Pre-pack administration is a company rescue procedure, offering a swift and efficient means of rescuing financially distressed businesses.

This article delves into its processes, benefits, drawbacks, and the regulatory framework that governs it.

Pre Pack Administration

What is a Pre Pack Administration?

Pre-pack administration is a process in the UK where a company arranges to sell its assets or business to a buyer before appointing administrators. This is typically done when a company is insolvent but has valuable assets or operations that could be viable under new ownership. The process is arranged privately between the company directors and a prospective buyer, with the guidance of insolvency practitioners.

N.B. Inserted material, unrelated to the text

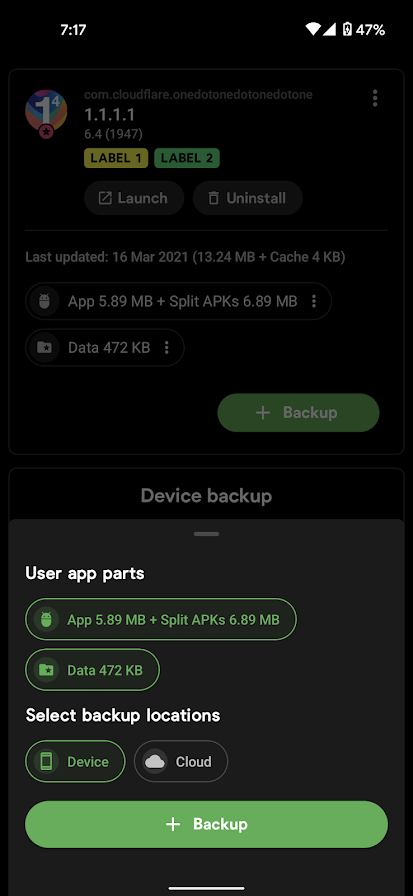413x896 pixels.
Task: Toggle the Data 472 KB part in the sheet
Action: click(x=92, y=670)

Understanding Pre-Pack Administration

Pre-pack administration can be a contentious process, primarily due to its potential lack of transparency and concerns about fairness to creditors. Often, the sale of assets or the business is made to the company’s current directors or stakeholders. This aspect can raise questions about the integrity of the transaction, particularly regarding whether the best possible deal for creditors was achieved.

The process, while legal and prevalent in the UK, is closely scrutinised to ensure that it is conducted fairly and in the best interests of all parties involved.

Pre-Pack Administration: Process

The process of pre-pack administration in the UK involves several key steps designed to ensure the quick and efficient sale of a company’s assets or business, often to mitigate the effects of insolvency. It is a structured process that typically unfolds as follows:

  1. The process begins when a company recognises it is facing insolvency, unable to pay debts as they fall due, yet has viable business elements worth preserving.
  2. he company appoints insolvency practitioners (IPs) who advise on the viability of a pre-pack administration.
  3. The IPs conduct a thorough valuation of the company’s assets.
  4. The IPs may discreetly market the business or its assets to potential buyers. This step is sensitive as the business is still operational and maintaining confidentiality is often key to preserving its value.
  5. Interested buyers, which might include the company’s existing management, submit their offers.
  6. Once a buyer is selected, a sale agreement is prepared. .
  7. The company formally enters into administration. The appointed administrators take control of the company and oversee the completion of the pre-pack sale. This step often occurs rapidly to minimise disruption to the business.
  8. After the sale, creditors are informed about the administration and the pre-pack sale. They receive a detailed report explaining why this route was chosen and how it benefits all parties.
  9. The proceeds from the sale are distributed to the creditors. Secured creditors are typically paid first, followed by preferential and then unsecured creditors.
  10. Depending on the terms of the sale, the business may continue to operate under new ownership, or it might be closed down if only certain assets were sold.

Throughout this process, transparency and adherence to legal requirements are paramount. The IPs must ensure that the pre-pack administration is in the best interests of the creditors and that all actions are compliant with UK insolvency laws. This process aims to maximise returns to creditors while preserving the underlying business value and protecting jobs.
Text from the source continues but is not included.